Better QoL at follow-up was significantly associated with univariate preoperative predictors lower age, lower PDQ39 scores at baseline, and better cognition at baseline (MoCA). A multivariate prediction model (R2 = 0.431), using backward variable selection, showed that better QoL was associated with lower age, higher impulsive-compulsive symptoms, less symptoms of depression, and better QoL (see Table 5).
Table 5
PDQ39 SI (follow-up) | PDQ39 SI improvement | PDQ39 SI improvement | ||||
(continuous)a | (dichotomous)b | |||||
Multivariate covariates | B | 95% CI | B | 95% CI | OR | 95% CI |
Age | 0.461 | –0.085, 1.008 | ||||
DBS IS | 0.702 | 0.154, 1.251 | ||||
PDQ-39 | 0.447 | 0.111, 0.783 | 1.032 | 1.003, 1.062 | ||
BDI | 1.615 | 0.577, 2.654 | ||||
PAS | 1.036 | 0.304, 1.767 | ||||
Quip-RS-ICD | 1.096 | 0.988, 1.216 | ||||
Quip-RS total | –0.686 | –1.423, 0.050 |
a(Baseline PDQ39 SI –follow-up PDQ39 SI) / baseline PDQ39 SI, higher scores indicate greater improvement. bBased on PDQ39 SI MCID. Blank spaces indicate that the pertaining variable was not retained. 95% CI, 95% Confidence Interval; B, regression coefficient; BDI, Becks Depression Inventory; DBS IS, DBS Impairment Scale; MCID, Minimal Clinically Important Difference; PDQ 39, Parkinson’s Disease Questionnaire; PAS, Parkinson’s disease Anxiety Scale; Quip-RS (ICD), Questionnaire for Impulsive-Compulsive Disorders in Parkinson’s Disease–Rating Scale (Impulsive-Compulsive Disorder symptoms).
QoL improvement was significantly associated with univariate preoperative predictors male sex, more motor fluctuations, more non-dopaminergic symptoms, higher scores on the DBS-IS, worse QoL scores, more depressive symptoms, more symptoms of anxiety, more autonomic symptoms, and more freezing-symptoms. A multivariate prediction model (R2 = 0.274), using backward variable selection, showed that more QoL improvement was associated with more symptoms of anxiety, and higher scores on the DBS-IS.
If a cut-off to predict improvement based on the MCID is used (AUC 0.729, 95% CI 0.613, 0.845), better QoL is predicted by preoperative univariate variables lower age, lower QoL scores, more impulsive-compulsive symptoms, and more autonomic symptoms. A multivariate prediction model, using backward variable selection, showed that clinically important QoL improvement was significantly predicted by lower QoL scores, and higher Quip-RS-ICD scores.
DISCUSSION
The aim of this study was to evaluate the utility of the different DBS screening measures to predict outcomes 1 year after STN DBS.

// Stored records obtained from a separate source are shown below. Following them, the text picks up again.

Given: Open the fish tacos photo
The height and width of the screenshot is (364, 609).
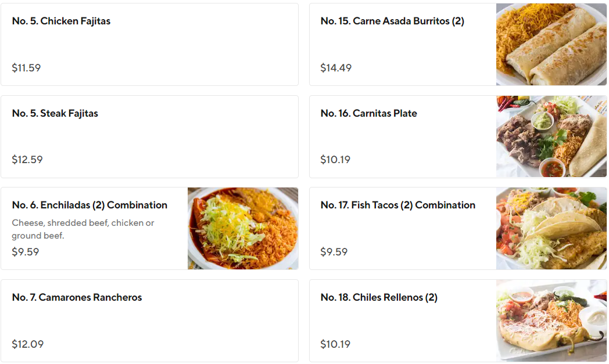Looking at the screenshot, I should tap(551, 228).
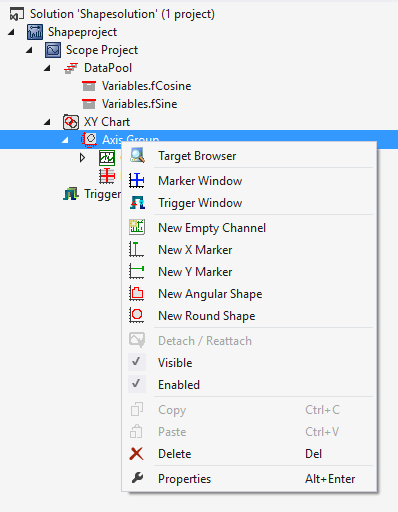The image size is (398, 512).
Task: Open Target Browser from context menu
Action: [x=249, y=156]
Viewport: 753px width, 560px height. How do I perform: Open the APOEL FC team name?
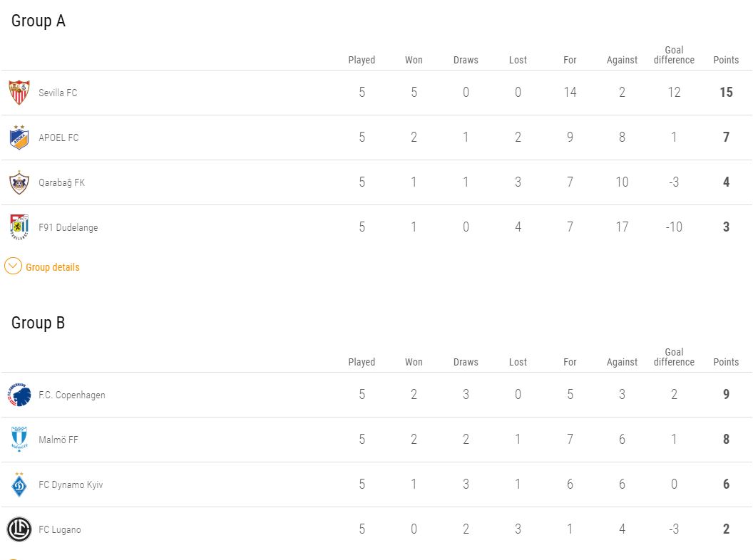58,138
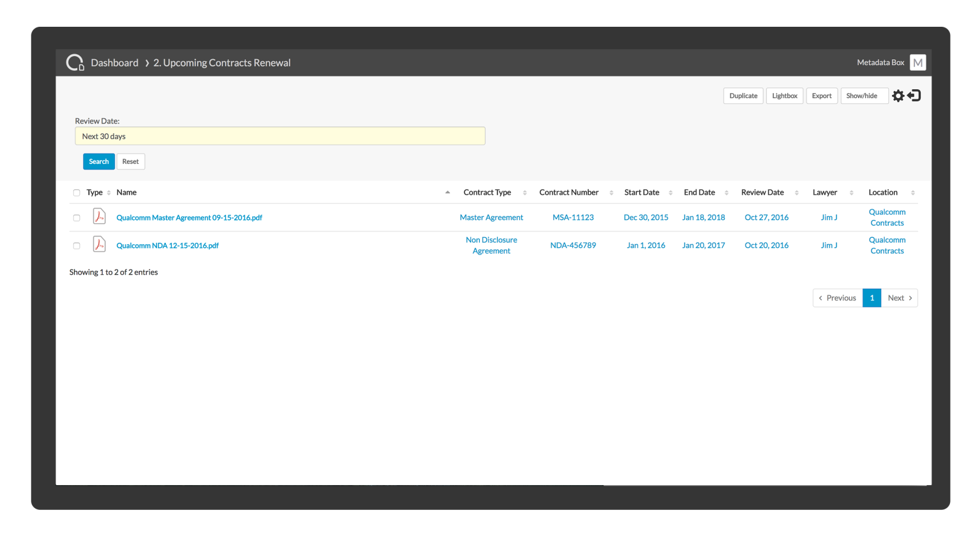Sort the table by End Date
Viewport: 980px width, 538px height.
(698, 192)
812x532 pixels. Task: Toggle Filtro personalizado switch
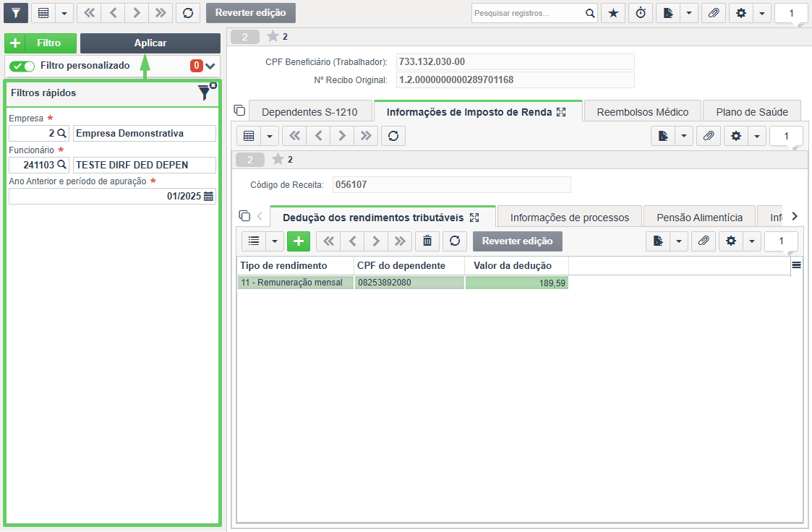(x=22, y=66)
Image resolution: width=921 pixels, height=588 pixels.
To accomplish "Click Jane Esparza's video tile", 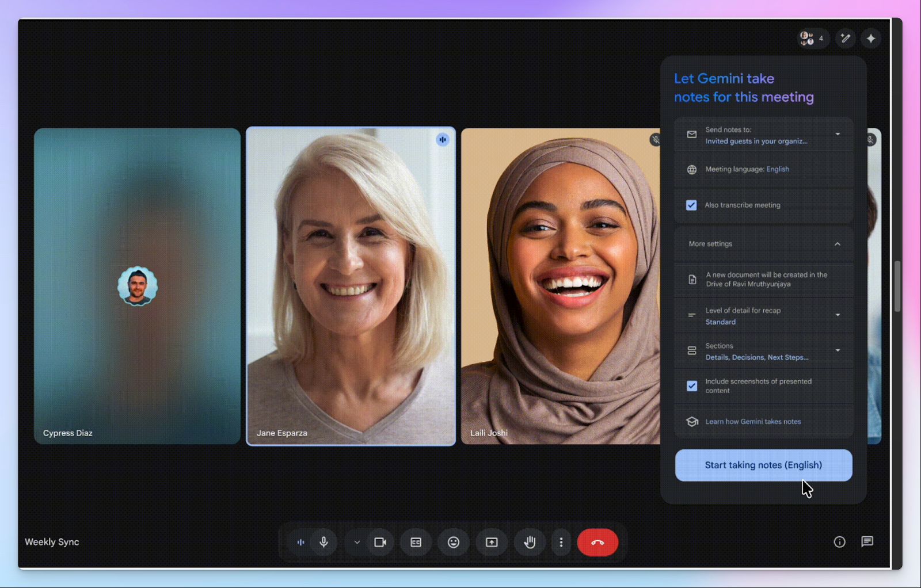I will [x=351, y=286].
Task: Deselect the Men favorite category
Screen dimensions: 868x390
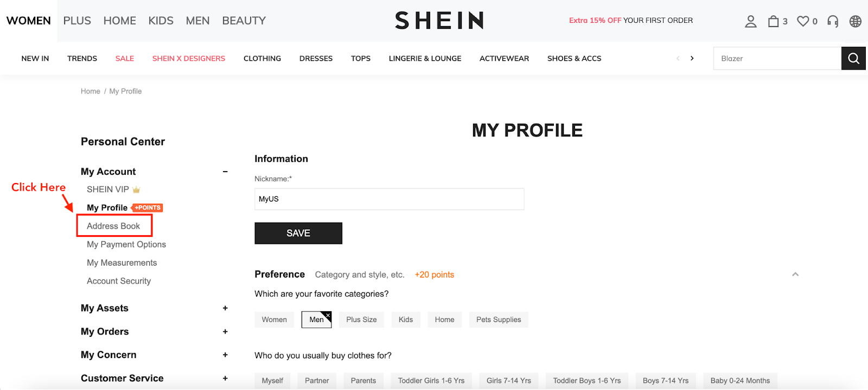Action: click(328, 314)
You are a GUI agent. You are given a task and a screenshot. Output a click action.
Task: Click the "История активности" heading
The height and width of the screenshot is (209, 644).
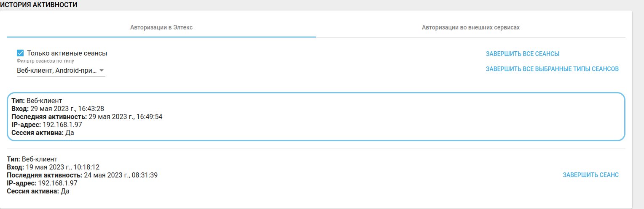click(38, 5)
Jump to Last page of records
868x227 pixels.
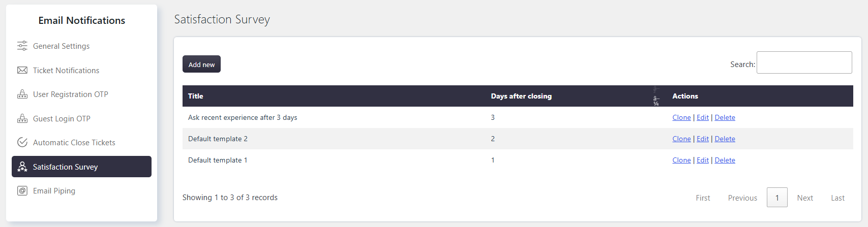(x=837, y=198)
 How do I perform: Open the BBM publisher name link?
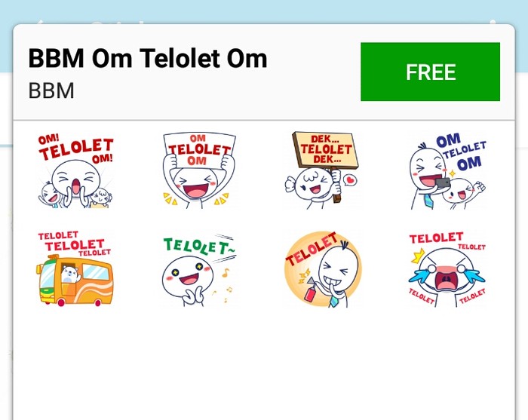tap(51, 91)
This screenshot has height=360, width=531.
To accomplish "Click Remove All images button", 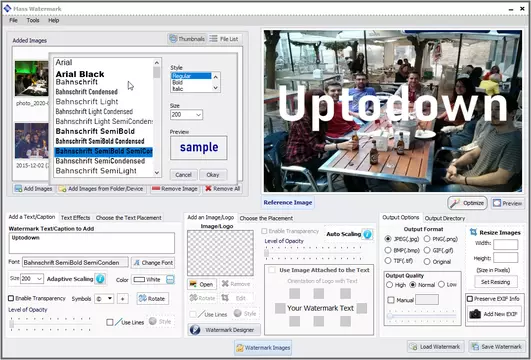I will point(222,189).
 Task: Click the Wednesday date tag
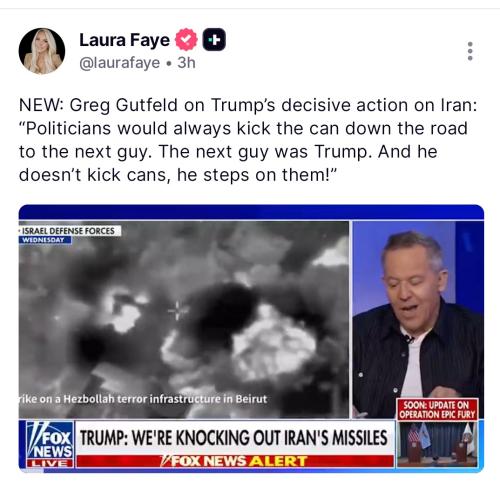(x=45, y=240)
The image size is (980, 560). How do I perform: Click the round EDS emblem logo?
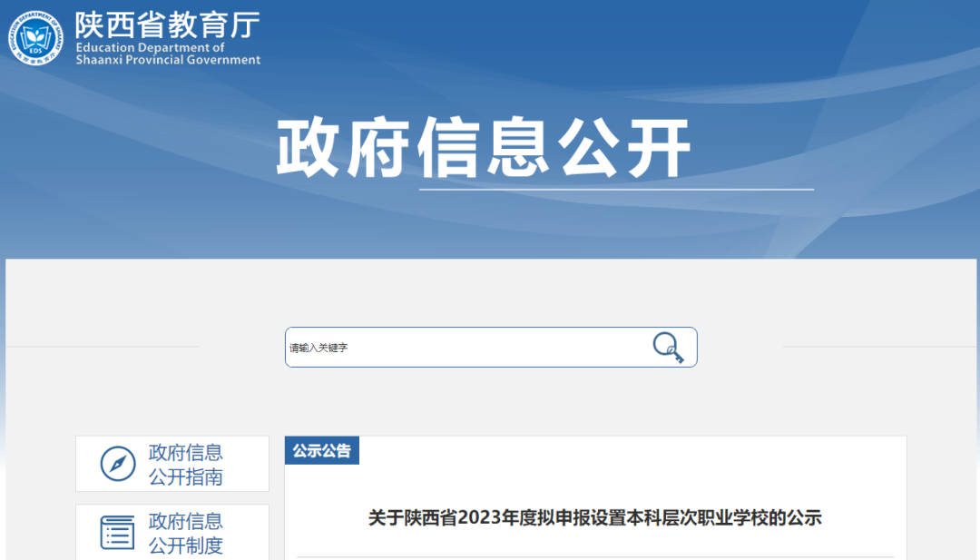[35, 37]
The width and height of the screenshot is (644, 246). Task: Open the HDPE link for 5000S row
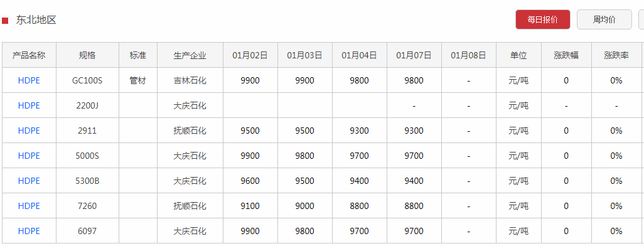click(29, 156)
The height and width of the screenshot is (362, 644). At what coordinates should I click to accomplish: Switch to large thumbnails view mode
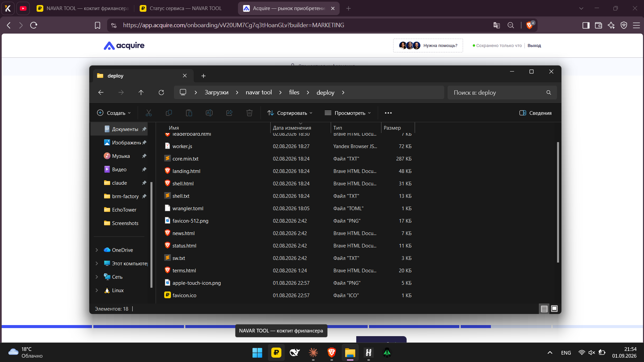click(x=554, y=309)
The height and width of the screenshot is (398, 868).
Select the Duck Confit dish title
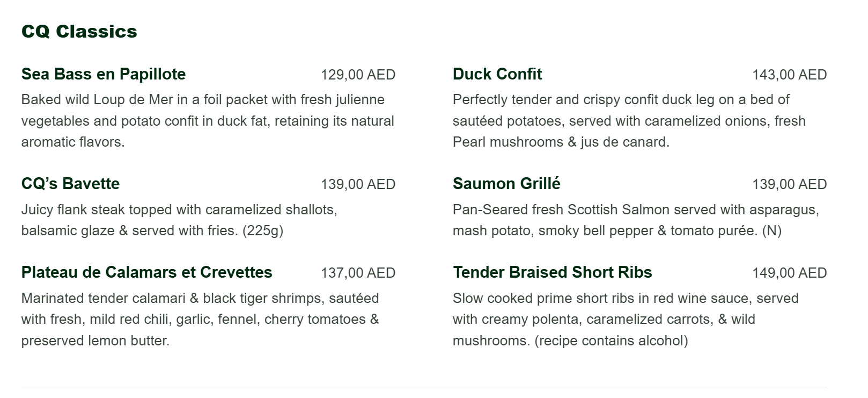(x=497, y=74)
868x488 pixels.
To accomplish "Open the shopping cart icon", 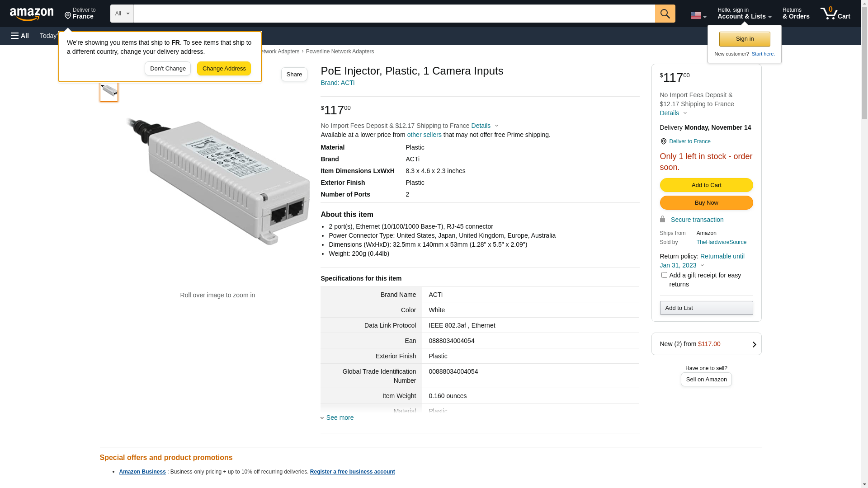I will [835, 14].
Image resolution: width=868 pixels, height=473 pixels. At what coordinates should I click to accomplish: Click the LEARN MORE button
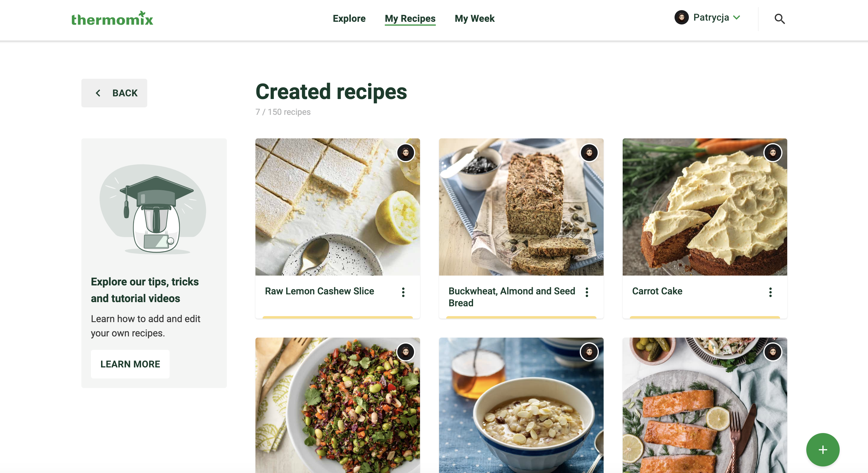(x=130, y=364)
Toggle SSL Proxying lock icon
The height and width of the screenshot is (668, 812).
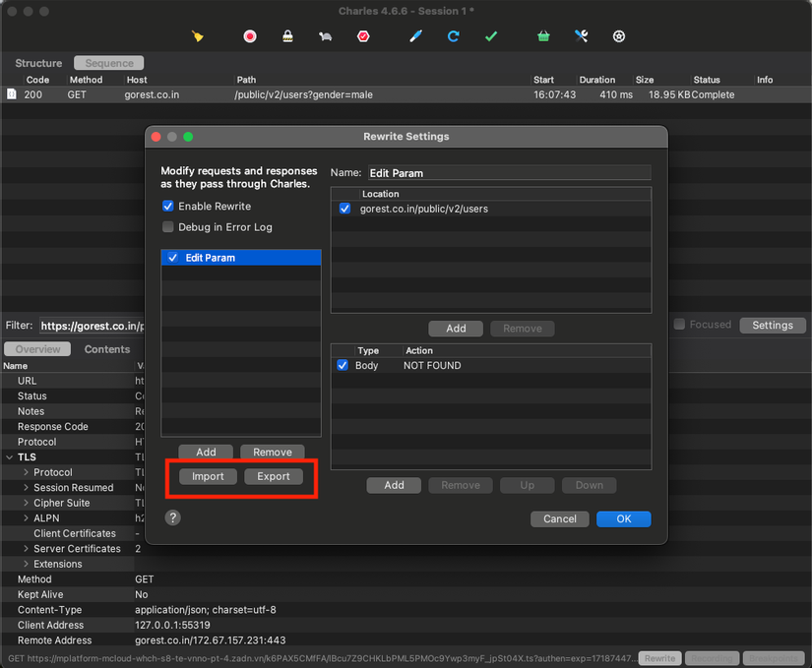coord(287,36)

Several screening factors predicted lower severity of motor symptoms after STN DBS in multivariate analyses, including better preoperative motor function in the Med-OFF condition, slower disease progression in terms of motor function (although arguably measured at a different time-point than during the DBS screening and therefore a suboptimal reflection of the actual progression), lower age, as well as several PKG-metrics related to bradykinesia, tremor, and dyskinesias. A better response to optimal therapy (i.e., preoperative dopaminergic medication) was associated with a lower age during screening, and several PKG-metrics related to dyskinesias and readiness for advanced therapies; a better response to STN DBS was only related to age. Strikingly, higher age was predictive of less motor improvement after STN DBS regardless of the definition of motor success, albeit with a relatively small effect. In all instances, the amount of variance explained by multivariate models was relatively modest (range R2 for motor function during Med-ON-Stim-ON 0.470 –0.478, response to therapy R2 0.154 –0.307, response to DBS R2 0.086).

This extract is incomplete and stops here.